Material provided —
= Beginning of Section =
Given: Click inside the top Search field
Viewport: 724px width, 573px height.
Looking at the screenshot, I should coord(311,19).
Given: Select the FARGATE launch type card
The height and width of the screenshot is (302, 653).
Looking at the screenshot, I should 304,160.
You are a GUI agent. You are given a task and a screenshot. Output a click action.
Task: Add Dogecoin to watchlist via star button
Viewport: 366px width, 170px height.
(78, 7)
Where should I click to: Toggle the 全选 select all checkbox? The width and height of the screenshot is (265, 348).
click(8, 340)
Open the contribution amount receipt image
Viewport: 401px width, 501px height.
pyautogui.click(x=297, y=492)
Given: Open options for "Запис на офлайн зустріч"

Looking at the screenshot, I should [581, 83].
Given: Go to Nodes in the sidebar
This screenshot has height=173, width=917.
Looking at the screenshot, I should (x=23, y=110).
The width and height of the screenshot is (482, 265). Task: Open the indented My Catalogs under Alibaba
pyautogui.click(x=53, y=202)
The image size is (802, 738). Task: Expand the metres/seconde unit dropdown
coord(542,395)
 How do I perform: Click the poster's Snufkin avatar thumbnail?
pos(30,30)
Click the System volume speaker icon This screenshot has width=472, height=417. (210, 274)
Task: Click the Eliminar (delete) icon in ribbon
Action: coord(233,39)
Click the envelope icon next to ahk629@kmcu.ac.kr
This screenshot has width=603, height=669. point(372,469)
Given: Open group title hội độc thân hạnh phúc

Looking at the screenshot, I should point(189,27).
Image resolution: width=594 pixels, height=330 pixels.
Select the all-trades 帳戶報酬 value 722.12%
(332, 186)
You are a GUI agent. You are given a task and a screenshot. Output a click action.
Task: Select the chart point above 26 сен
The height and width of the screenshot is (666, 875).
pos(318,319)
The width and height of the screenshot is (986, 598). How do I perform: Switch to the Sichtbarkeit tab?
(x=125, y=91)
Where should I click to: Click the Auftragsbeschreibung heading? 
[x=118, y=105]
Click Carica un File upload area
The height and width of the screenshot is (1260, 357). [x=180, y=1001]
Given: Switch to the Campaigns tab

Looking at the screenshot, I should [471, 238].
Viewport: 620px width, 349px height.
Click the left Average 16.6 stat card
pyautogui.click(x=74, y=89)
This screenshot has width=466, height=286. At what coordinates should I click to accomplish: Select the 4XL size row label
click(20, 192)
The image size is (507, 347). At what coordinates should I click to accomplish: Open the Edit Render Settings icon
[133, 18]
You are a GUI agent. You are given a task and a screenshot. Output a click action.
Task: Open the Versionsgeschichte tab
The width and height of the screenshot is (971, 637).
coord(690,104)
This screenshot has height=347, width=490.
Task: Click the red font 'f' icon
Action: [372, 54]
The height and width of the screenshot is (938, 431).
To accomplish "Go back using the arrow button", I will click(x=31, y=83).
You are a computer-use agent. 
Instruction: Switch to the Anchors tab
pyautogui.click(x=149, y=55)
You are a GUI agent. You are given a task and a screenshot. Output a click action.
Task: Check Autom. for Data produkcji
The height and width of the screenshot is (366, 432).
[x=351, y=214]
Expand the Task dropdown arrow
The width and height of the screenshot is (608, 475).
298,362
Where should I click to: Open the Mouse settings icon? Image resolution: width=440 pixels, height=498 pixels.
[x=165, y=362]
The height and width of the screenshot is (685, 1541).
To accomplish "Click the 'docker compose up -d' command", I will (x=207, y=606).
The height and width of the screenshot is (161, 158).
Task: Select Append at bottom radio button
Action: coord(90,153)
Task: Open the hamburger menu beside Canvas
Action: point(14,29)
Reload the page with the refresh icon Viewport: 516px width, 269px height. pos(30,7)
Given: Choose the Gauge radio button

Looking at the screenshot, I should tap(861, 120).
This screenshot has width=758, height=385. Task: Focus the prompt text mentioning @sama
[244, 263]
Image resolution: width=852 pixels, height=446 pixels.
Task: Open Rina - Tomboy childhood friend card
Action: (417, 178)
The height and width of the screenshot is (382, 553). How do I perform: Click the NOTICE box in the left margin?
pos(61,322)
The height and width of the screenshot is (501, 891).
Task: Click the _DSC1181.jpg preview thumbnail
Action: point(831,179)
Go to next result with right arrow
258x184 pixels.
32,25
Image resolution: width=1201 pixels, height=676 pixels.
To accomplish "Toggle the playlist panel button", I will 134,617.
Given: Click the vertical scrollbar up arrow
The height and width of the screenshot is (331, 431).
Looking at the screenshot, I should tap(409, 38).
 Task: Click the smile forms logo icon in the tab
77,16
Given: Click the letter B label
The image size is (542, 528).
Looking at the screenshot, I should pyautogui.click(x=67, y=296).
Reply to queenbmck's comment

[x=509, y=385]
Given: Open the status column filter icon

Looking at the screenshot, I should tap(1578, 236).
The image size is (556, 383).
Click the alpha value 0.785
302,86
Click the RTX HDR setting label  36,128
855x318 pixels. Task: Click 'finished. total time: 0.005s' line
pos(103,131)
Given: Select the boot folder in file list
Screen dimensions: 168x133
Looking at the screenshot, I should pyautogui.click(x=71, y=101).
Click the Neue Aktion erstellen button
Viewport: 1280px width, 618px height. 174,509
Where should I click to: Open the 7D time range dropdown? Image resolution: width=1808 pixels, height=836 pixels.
= End of Section =
Exercise brief —
Your response must consist of all the records, retyped exactly.

Result for this task —
Given: Click inside the top Search field
Viewport: 724px width, 573px height.
Looking at the screenshot, I should coord(311,19).
Given: Select the FARGATE launch type card
The height and width of the screenshot is (302, 653).
Looking at the screenshot, I should 304,160.
You are a GUI agent. You are given a task and a screenshot. Output a click action.
Task: Add Dogecoin to watchlist via star button
Viewport: 366px width, 170px height.
(78, 7)
Where should I click to: Toggle the 全选 select all checkbox? The width and height of the screenshot is (265, 348).
click(8, 340)
Open the contribution amount receipt image
Viewport: 401px width, 501px height.
pyautogui.click(x=297, y=492)
Given: Open options for "Запис на офлайн зустріч"

Looking at the screenshot, I should [581, 83].
Given: Go to Nodes in the sidebar
This screenshot has height=173, width=917.
Looking at the screenshot, I should (x=23, y=110).
The width and height of the screenshot is (482, 265). Task: Open the indented My Catalogs under Alibaba
pyautogui.click(x=53, y=202)
The image size is (802, 738). Task: Expand the metres/seconde unit dropdown
coord(542,395)
 How do I perform: Click the poster's Snufkin avatar thumbnail?
pos(30,30)
Click the System volume speaker icon This screenshot has width=472, height=417. (210, 274)
Task: Click the Eliminar (delete) icon in ribbon
Action: coord(233,39)
Click the envelope icon next to ahk629@kmcu.ac.kr
This screenshot has width=603, height=669. point(372,469)
Given: Open group title hội độc thân hạnh phúc

Looking at the screenshot, I should point(189,27).
Image resolution: width=594 pixels, height=330 pixels.
Select the all-trades 帳戶報酬 value 722.12%
(332, 186)
You are a GUI agent. You are given a task and a screenshot. Output a click action.
Task: Select the chart point above 26 сен
The height and width of the screenshot is (666, 875).
pos(318,319)
The width and height of the screenshot is (986, 598). How do I perform: Switch to the Sichtbarkeit tab?
(x=125, y=91)
Where should I click to: Click the Auftragsbeschreibung heading? 
[x=118, y=105]
Click Carica un File upload area
The height and width of the screenshot is (1260, 357). [x=180, y=1001]
Given: Switch to the Campaigns tab

Looking at the screenshot, I should [471, 238].
Viewport: 620px width, 349px height.
Click the left Average 16.6 stat card
pyautogui.click(x=74, y=89)
This screenshot has width=466, height=286. At what coordinates should I click to accomplish: Select the 4XL size row label
click(20, 192)
The image size is (507, 347). At what coordinates should I click to accomplish: Open the Edit Render Settings icon
[133, 18]
You are a GUI agent. You are given a task and a screenshot. Output a click action.
Task: Open the Versionsgeschichte tab
The width and height of the screenshot is (971, 637).
coord(690,104)
This screenshot has height=347, width=490.
Task: Click the red font 'f' icon
Action: [372, 54]
The height and width of the screenshot is (938, 431).
To accomplish "Go back using the arrow button", I will click(x=31, y=83).
You are a computer-use agent. 
Instruction: Switch to the Anchors tab
pyautogui.click(x=149, y=55)
You are a GUI agent. You are given a task and a screenshot. Output a click action.
Task: Check Autom. for Data produkcji
The height and width of the screenshot is (366, 432).
[x=351, y=214]
Expand the Task dropdown arrow
The width and height of the screenshot is (608, 475).
298,362
Where should I click to: Open the Mouse settings icon? Image resolution: width=440 pixels, height=498 pixels.
[x=165, y=362]
The height and width of the screenshot is (685, 1541).
To accomplish "Click the 'docker compose up -d' command", I will (x=207, y=606).
The height and width of the screenshot is (161, 158).
Task: Select Append at bottom radio button
Action: coord(90,153)
Task: Open the hamburger menu beside Canvas
Action: point(14,29)
Reload the page with the refresh icon Viewport: 516px width, 269px height. pos(30,7)
Given: Choose the Gauge radio button

Looking at the screenshot, I should tap(861, 120).
This screenshot has width=758, height=385. Task: Focus the prompt text mentioning @sama
[244, 263]
Image resolution: width=852 pixels, height=446 pixels.
Task: Open Rina - Tomboy childhood friend card
Action: (417, 178)
The height and width of the screenshot is (382, 553). How do I perform: Click the NOTICE box in the left margin?
pos(61,322)
The height and width of the screenshot is (501, 891).
Task: Click the _DSC1181.jpg preview thumbnail
Action: point(831,179)
Go to next result with right arrow
258x184 pixels.
32,25
Image resolution: width=1201 pixels, height=676 pixels.
To accomplish "Toggle the playlist panel button", I will 134,617.
Given: Click the vertical scrollbar up arrow
The height and width of the screenshot is (331, 431).
Looking at the screenshot, I should tap(409, 38).
 Task: Click the smile forms logo icon in the tab
77,16
Given: Click the letter B label
The image size is (542, 528).
Looking at the screenshot, I should pyautogui.click(x=67, y=296).
Reply to queenbmck's comment

[x=509, y=385]
Given: Open the status column filter icon

Looking at the screenshot, I should tap(1578, 236).
The image size is (556, 383).
Click the alpha value 0.785
302,86
Click the RTX HDR setting label  36,128
855x318 pixels. Task: Click 'finished. total time: 0.005s' line
pos(103,131)
Given: Select the boot folder in file list
Screen dimensions: 168x133
Looking at the screenshot, I should pyautogui.click(x=71, y=101).
Click the Neue Aktion erstellen button
Viewport: 1280px width, 618px height. 174,509
Where should I click to: Open the 7D time range dropdown? Image resolution: width=1808 pixels, height=836 pixels.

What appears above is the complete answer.